Mi., 28.05.2014 , 15:27 Uhr

Unfallgefahr Vatertag - Kein Alkohol am Steuer!

Besondere Unfallgefahren am Vatertag – Bayerns Innen- und Verkehrsminister Joachim Herrmann warnt vor Alkohol am Steuer: 2013 viermal so viele Alkoholunfälle, Verletztenzahlen mehr als versechsfacht – Wachsames Auge der Polizei

 

Bayerns Innen- und Verkehrsminister Joachim Herrmann hat gestern vor den Folgen von Alkohol im Straßenverkehr am Vatertag 2014 gewarnt. 2013 ging die Zahl der alkoholbedingten Unfälle an diesem Tag bayernweit sprichwörtlich ‚durch die Decke‘: Die Bayerische Polizei musste am 9. Mai 2013 viermal so viele Alkoholunfälle (40) als am 9. Mai 2012 (10) verzeichnen.

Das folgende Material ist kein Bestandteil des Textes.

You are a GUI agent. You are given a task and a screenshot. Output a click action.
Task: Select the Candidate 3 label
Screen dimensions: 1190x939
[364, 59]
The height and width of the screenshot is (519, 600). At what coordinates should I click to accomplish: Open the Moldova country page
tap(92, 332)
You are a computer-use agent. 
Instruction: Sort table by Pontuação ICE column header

Die Zahl der Verletzten versechsfachte sich sogar, von fünf auf 32. „Nur mit Glück kam an diesem Tag durch Alkoholfahrer niemand ums Leben“, betonte Herrmann. „Für ungetrübten Vatertagsspaß muss daher klar sein: Mit Alkohol besser Hände weg vom Steuer und bei zu viel auch vom Fahrradlenker.“ Wo nötig, werde die Bayerische Polizei laut Herrmann ein wachsames Auge haben.

 

Konsequentes Eingreifen der Polizei

 

In Bayern nahm 2013 die Zahl der Verkehrsunfälle unter Alkoholeinfluss um 6,5 Prozent auf 4.771 und die Zahl der dabei Verletzten um 6,7 Prozent auf 2.666 ab. Die Zahl der bei Alkoholunfällen Getöteten stieg aber leicht auf 70 an (2012: 68). „Damit geht rund jeder zehnte Unfalltote in Bayern auf das Konto von Alkohol im Straßenverkehr“, so Herrmann. „Dass Alkohol am Steuer töten kann, muss noch besser in die Köpfe der Verkehrsteilnehmer!“ Die Bayerische Polizei greift daher bei Fahrern unter Alkoholeinfluss konsequent durch.

 

Vom Bußgeldbescheid bis zum Fahrverbot

 

Auto- und Motorradfahrern drohen bereits ab 0,5 Promille Bußgeldbescheide – die Spanne reicht von 500 Euro, einem Monat Fahrverbot und zwei Punkten bis hin zu 1.500 Euro Bußgeld und drei Monaten Fahrverbot. Kraftfahrer machen sich allerdings auch schon mit 0,3 Promille strafbar, wenn sie alkoholbedingte Ausfallerscheinungen zeigen. Ab 1,1 Promille gilt der Auto- und Motorradfahrer als absolut fahruntüchtig und begeht auf jeden Fall eine Straftat. Dann wird auch die Fahrerlaubnis sofort entzogen. Bei 1,6 Promille oder mehr Alkohol im Blut gibt es selbst für Fahrradfahrer empfindliche Konsequenzen wie dem Verlust der Fahrerlaubnis. Für junge Fahrerinnen und Fahrer bis zum 21. Lebensjahr sowie während der Probezeit gilt ein absolutes Alkoholverbot am Steuer.